## Task 1
Render this sentence from the 10B8 update thread into Spanish: "From the few that have been reported, it seems to be taking the traditional "West > East" approach."
## Task 2
Carry on the 10B8 update forum thread from its final line onward.

Start of Source document

# 10B8 location poll: Where are you??



## syphix (Jun 23, 2004)

Where are you, and have you gotten 10B8 yet? Also, post your manufacturer (500 or 300)....curious to see if anyone with a 300 box is getting an upgrade...)

Just curious is this update is location dependent...


----------



## Malibu13 (Sep 12, 2004)

From the few that have been reported, it seems to be taking the traditional "West > East" approach.


----------



## Earl Bonovich (Nov 15, 2005)

Do I count?


----------



## syphix (Jun 23, 2004)

Do you EVER??


----------



## Earl Bonovich (Nov 15, 2005)

1, 2, 3, 574.... guess not.. 

PS: That is what I had to do at my new job today... While waiting for the network intall guy, I had to help to inventory at a Jewlery store... I had over a $250,000 of braclets in my hands at one time...


----------



## jlbunting (Jan 31, 2006)

I'm in UT and still no update. Just checked at 9:30PM MST


----------



## Clint Lamor (Nov 15, 2005)

Uhhhhh 1, 2, 3, 574? If thats how you counted I think they need to redo that inventory.


----------



## Earl Bonovich (Nov 15, 2005)

Well the release is just "Slipping" through your fingers...

Badum....

*Thank You, Thank You.... I'll be here all week... Tip your waiters*


----------



## Malibu13 (Sep 12, 2004)

Earl Bonovich said:


> Do I count?


"Rub it in" will ya!


----------



## Clint Lamor (Nov 15, 2005)

Earl Bonovich said:


> Well the release is just "Slipping" through your fingers...
> 
> Badum....
> 
> *Thank You, Thank You.... I'll be here all week... Tip your waiters*


All week? Do you think if we tip enough they might "slip" you some bad clams? :lol:


----------



## Earl Bonovich (Nov 15, 2005)

Donnie Byrd said:


> "Rub it in" will ya!


Would you like that with... or without salt?



Sorry to take the thread off track... us mods are a little "silly" tonight.


----------



## Malibu13 (Sep 12, 2004)

Earl Bonovich said:


> Would you like that with... or without salt?
> 
> 
> 
> Sorry to take the thread off track... us mods are a little "silly" tonight.


Neither.........................  Bad for the "cholesterol"

Sorry Syphix, my apologies.  "Silly" is an understatement. :lol:


----------



## Chris5323 (Mar 20, 2006)

Back on track here....Just forced it on both my 15's....love the new FF feature...I'm on the west coast.


----------



## carl6 (Nov 16, 2005)

End of Source document
Start of Data supplied

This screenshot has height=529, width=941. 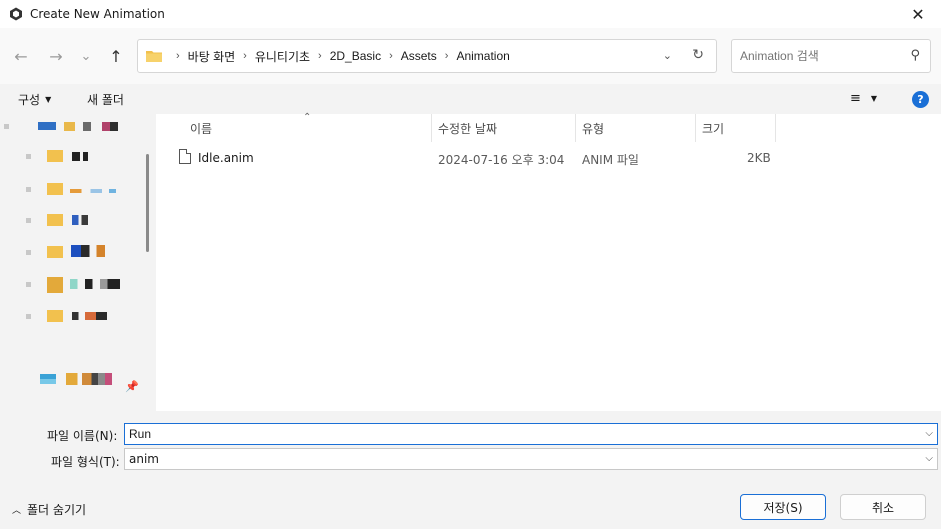 I want to click on cancel-label: 취소, so click(x=883, y=508).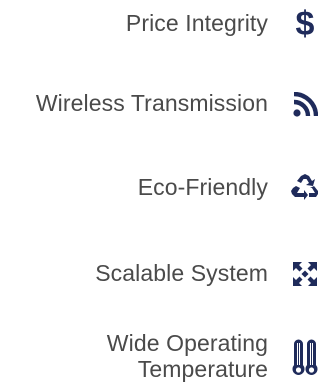 This screenshot has height=392, width=332. Describe the element at coordinates (152, 103) in the screenshot. I see `feature-label: Wireless Transmission` at that location.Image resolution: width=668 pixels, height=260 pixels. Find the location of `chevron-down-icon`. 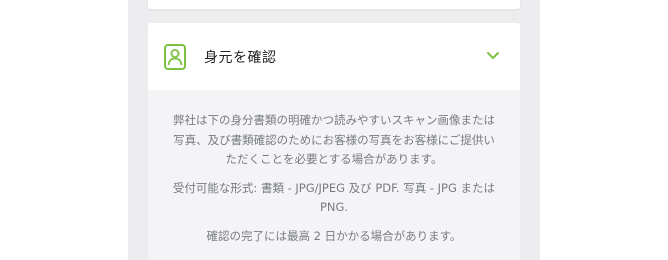

chevron-down-icon is located at coordinates (493, 56).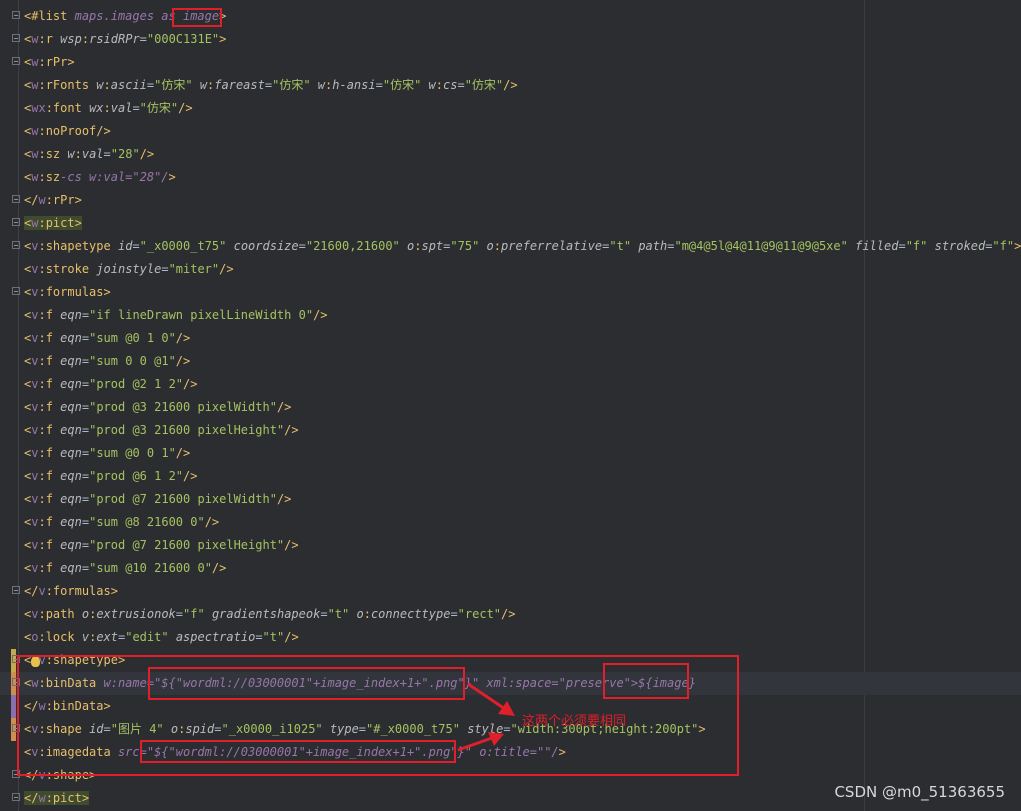 The height and width of the screenshot is (811, 1021). Describe the element at coordinates (486, 717) in the screenshot. I see `red-arrow-icon` at that location. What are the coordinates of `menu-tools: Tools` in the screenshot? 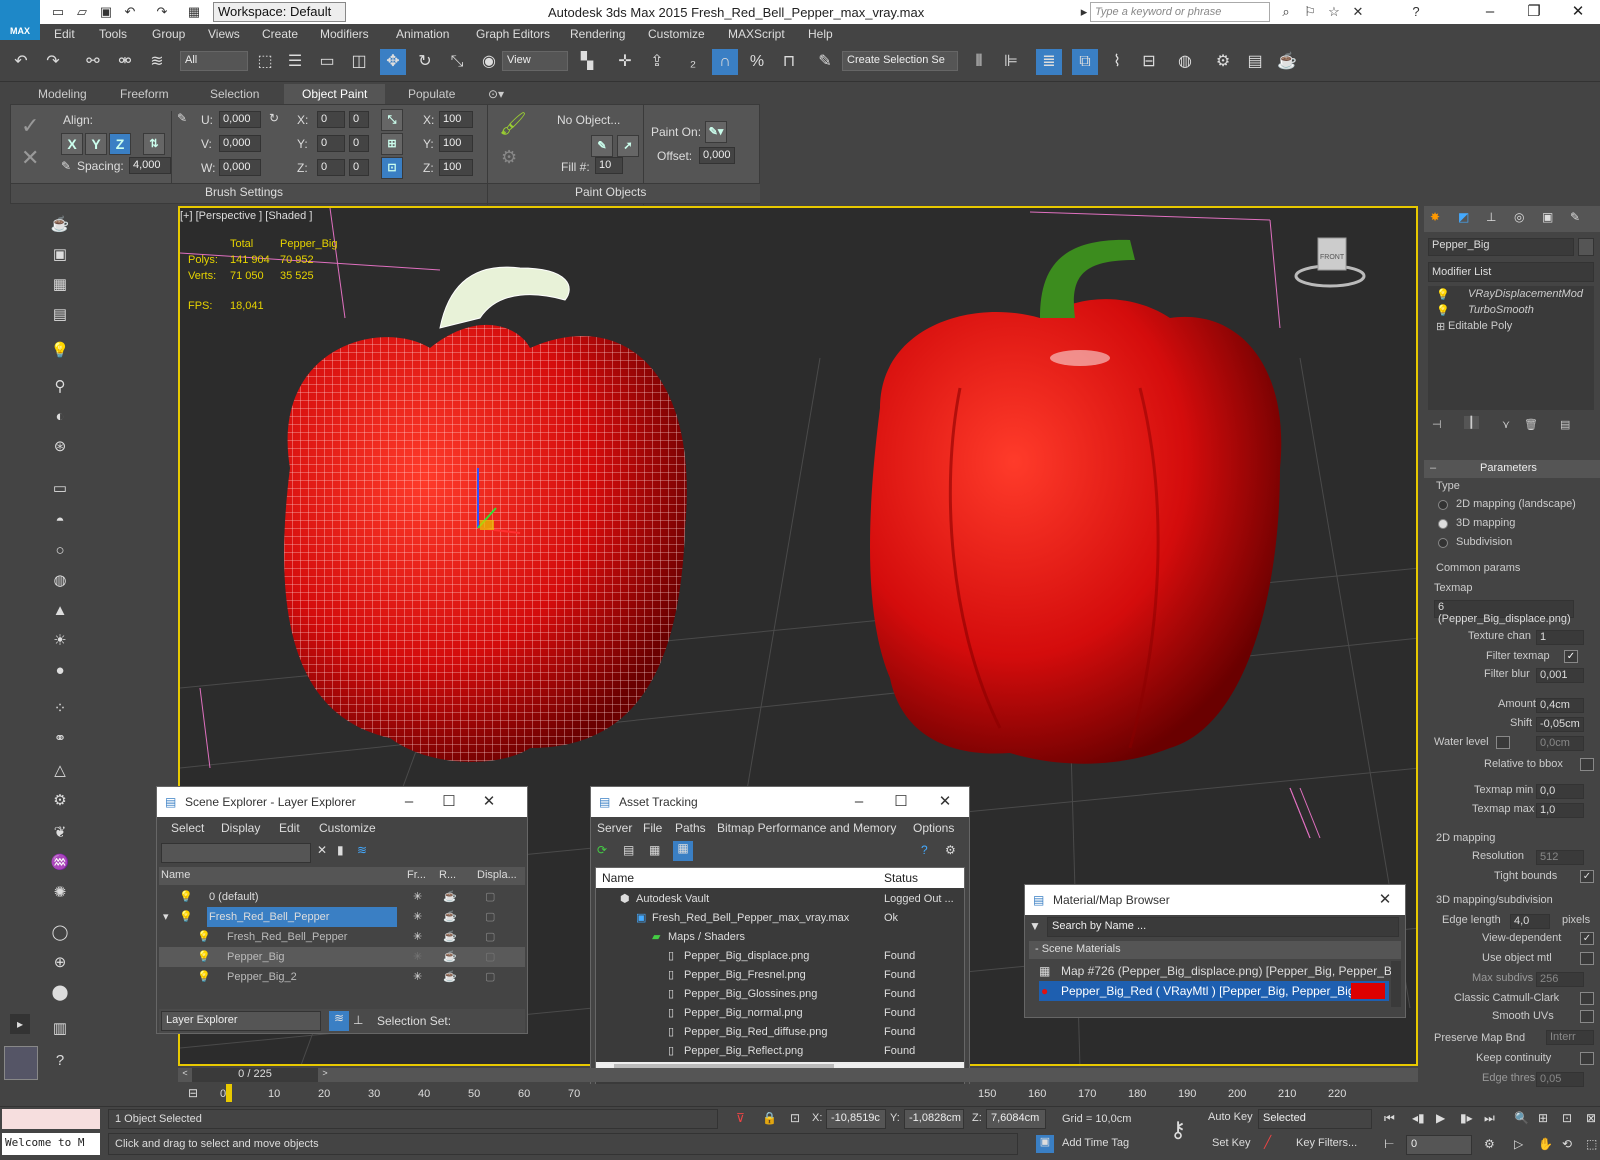 It's located at (113, 34).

End of Data supplied

## Exercise result 1
De los pocos casos que se han reportado, parece que sigue el enfoque tradicional de «Oeste > Este».

## Exercise result 2
In Seattle. Have not received it automatically on either (of 2) R15's.

Tried a forced download on one of the units, and it said it was downloading 10AF, but when it finished, it was at 10B8.

So it is available in Seattle if you force it.

Carl

p.s. - I can only vote once, but actually I have 2 inputs, pacific time zone and yes (on one unit forced), pacific time zone and no (on the other - automatic).


----------



## DTivoFan (Jul 30, 2005)

Donnie Byrd said:


> From the few that have been reported, it seems to be taking the traditional "West > East" approach.


So we're finally getting something first out here in the remote, primitive West?

It's about time!:lol:


----------



## Crystal Pepsi Ball (Jun 29, 2004)

Salt Lake City, UT has it. Just forced upgrade using 02468. I LOVE the 30 sec skip.


----------



## syphix (Jun 23, 2004)

Okay, so no one east of the Mississippi has gotten it yet (other than Earl)...interesting...


----------



## MikeW (May 16, 2002)

0-2-4-6-8 worked for me in Tucson...


----------



## mkmhr (Jan 25, 2006)

Nothing in KS yet, tried to force but did not get. (Humax-500)


----------



## ronw41 (Nov 17, 2005)

Earl Bonovich said:


> 1, 2, 3, 574.... guess not..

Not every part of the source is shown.